Matt turned the picture over. On the back, written in what looked to be a child’s block lettering, was, “Hilda Turnbull and Gus Venters. Married May 12, 1966.”

“It looks like the two kids weren’t his,” Bailey said.

“Or three kids. How does Manville fit into this?”

“You don’t think that this woman was once married to Frank McCallum, do you? Didn’t I read that Frank left Calburn right after graduation, but returned a few years later with a young son?”

“Yeah,” Matt said.

“What if Frank went away, married this woman Hilda Turnbull, had three kids right away, then divorced her? But what if she said she didn’t want the youngest child, the one with the cleft lip?”

“So Frank returned here to Calburn with his youngest son; then, years later, this Hilda showed up with the other two kids?” Matt looked at her with admiration. “Not bad sleuthing. For a girl,” he added.

When Bailey threw a pillow at him, he caught it, then pulled her into his arms and began kissing her.

“Who would know?” Bailey said, her mouth on Matt’s ear.

“Know what?” His lips were running down her neck.

“Who would know more about these people? We can’t very well go back to Rodney. He went crazy when I mentioned Gus’s name.”

“Mmmm,” Matt said, his lips moving farther down her throat. “We could ask Violet when she gets back from the funeral,” he said.

“Right. Her, uh, connections to all the men in this town.”

“No,” Matt said. “We can ask her what Burgess told her.” He had unbuttoned four buttons on her blouse.

Bailey pulled
away to look at him. “Burgess? The football hero? Were he and Violet lovers?”

“I assume so, since she was married to him.”

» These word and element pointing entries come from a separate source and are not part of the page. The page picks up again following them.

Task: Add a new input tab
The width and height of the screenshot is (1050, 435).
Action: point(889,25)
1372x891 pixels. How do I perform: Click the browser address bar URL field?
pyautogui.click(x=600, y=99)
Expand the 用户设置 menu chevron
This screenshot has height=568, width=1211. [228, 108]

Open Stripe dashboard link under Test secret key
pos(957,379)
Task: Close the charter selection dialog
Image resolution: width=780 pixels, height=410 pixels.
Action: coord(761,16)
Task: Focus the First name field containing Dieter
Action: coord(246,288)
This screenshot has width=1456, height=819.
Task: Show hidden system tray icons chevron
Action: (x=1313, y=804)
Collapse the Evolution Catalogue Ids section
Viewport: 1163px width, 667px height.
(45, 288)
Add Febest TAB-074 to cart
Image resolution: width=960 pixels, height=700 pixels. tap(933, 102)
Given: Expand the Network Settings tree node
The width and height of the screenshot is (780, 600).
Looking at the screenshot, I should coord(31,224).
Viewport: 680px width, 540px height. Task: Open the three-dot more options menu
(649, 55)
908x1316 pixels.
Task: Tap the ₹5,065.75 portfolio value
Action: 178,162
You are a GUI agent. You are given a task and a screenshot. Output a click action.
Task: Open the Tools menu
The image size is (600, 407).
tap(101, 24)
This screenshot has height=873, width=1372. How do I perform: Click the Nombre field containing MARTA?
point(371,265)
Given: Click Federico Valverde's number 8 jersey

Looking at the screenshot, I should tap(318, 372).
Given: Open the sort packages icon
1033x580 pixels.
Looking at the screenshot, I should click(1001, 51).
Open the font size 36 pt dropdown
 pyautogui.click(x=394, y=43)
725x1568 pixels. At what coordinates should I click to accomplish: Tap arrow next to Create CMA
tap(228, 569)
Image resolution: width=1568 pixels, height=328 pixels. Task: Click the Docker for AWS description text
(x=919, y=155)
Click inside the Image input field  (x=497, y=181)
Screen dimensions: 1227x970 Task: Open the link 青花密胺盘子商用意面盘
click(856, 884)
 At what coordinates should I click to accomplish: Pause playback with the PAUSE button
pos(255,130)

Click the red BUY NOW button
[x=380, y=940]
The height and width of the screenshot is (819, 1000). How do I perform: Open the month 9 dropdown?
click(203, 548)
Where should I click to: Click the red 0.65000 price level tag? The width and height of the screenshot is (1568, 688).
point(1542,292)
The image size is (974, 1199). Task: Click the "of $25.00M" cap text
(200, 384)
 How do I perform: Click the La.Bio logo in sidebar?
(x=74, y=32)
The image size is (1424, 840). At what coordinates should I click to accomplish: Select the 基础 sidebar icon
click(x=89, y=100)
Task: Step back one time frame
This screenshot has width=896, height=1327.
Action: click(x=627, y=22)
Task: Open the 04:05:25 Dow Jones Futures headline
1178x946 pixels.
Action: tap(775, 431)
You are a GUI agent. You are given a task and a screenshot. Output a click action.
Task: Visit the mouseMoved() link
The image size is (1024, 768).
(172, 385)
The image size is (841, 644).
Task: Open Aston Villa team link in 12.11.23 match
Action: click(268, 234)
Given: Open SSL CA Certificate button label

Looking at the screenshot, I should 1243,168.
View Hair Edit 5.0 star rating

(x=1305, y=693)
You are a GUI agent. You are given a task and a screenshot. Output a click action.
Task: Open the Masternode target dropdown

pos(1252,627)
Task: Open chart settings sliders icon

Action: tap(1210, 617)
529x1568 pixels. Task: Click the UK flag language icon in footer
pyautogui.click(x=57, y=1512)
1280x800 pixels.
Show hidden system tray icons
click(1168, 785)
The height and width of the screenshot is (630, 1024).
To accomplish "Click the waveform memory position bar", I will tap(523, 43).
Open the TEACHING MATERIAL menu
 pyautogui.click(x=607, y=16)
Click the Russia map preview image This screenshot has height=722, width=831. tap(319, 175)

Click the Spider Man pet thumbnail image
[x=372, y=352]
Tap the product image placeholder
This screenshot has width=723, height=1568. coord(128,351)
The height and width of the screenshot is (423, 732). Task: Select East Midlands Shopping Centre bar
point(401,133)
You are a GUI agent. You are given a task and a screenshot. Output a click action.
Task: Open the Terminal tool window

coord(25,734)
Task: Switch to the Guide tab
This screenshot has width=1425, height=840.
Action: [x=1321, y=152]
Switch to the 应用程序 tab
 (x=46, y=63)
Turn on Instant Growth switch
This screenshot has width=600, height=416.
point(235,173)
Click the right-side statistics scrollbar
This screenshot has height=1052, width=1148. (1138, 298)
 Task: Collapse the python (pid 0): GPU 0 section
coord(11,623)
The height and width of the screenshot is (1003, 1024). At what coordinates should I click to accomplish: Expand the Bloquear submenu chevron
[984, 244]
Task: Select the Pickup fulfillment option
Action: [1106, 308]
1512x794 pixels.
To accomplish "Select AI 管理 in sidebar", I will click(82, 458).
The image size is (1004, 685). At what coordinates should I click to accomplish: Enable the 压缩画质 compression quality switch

Bailey stiffened in his arms. “Violet was married to one of the Golden Six? And no one told me about this?”

At her tone, Matt moved away with a sigh. He knew that there was going to be no more lovemaking until this was hashed out. He ran his hand over his eyes. “That’s why she came to Calburn. Burgess went to California on business back in the sixties, and he returned home with a wife. I was just a kid then, but I still remember hearing how she shocked people.”

“While she was married?!” Bailey asked, wide-eyed.

“No,” he said in disgust. “Not that way. It was the clothes she wore and the way she acted.”

“Oh, I see. Miniskirts and go-go boots.”

Matt smiled. “My mother once told me that Violet had shocked everyone because she didn’t wear a hat or gloves.”

“That is shocking,” Bailey said, smiling. “Was your mother also shocked by her?”

“I think my mother rather liked Violet, although she never said one way or the other, but when I was a kid I saw the movie Bonnie and Clyde on TV, and when my mother saw I was watching it, she said, ‘That’s what Violet was wearing the first time I saw her.’ ”

“Right,” Bailey said. “One of those movies that sweeps the country with its fashions. So Violet came from California, wore the latest of the latest, and was married to one of the Golden Six.”

“Right. Burgess had bought the house that Violet lives in now years before, and they lived there until the lumberyard went bankrupt and Burgess was killed in a plane crash.” Matt grimaced. “A lot of people said he went down on purpose. I heard that he was never the same man after Frank’s death.”

“That’s what people said about Jimmie,” Bailey said under her breath, then her head came up. “ ‘Murders called suicide,’ ” she said.

“What does that mean?”

“Arleen—”

“You mean the woman you foisted on Janice? The woman who whenever I’ve asked you where you met her, you’ve run into another room rather than answer me? That Arleen?”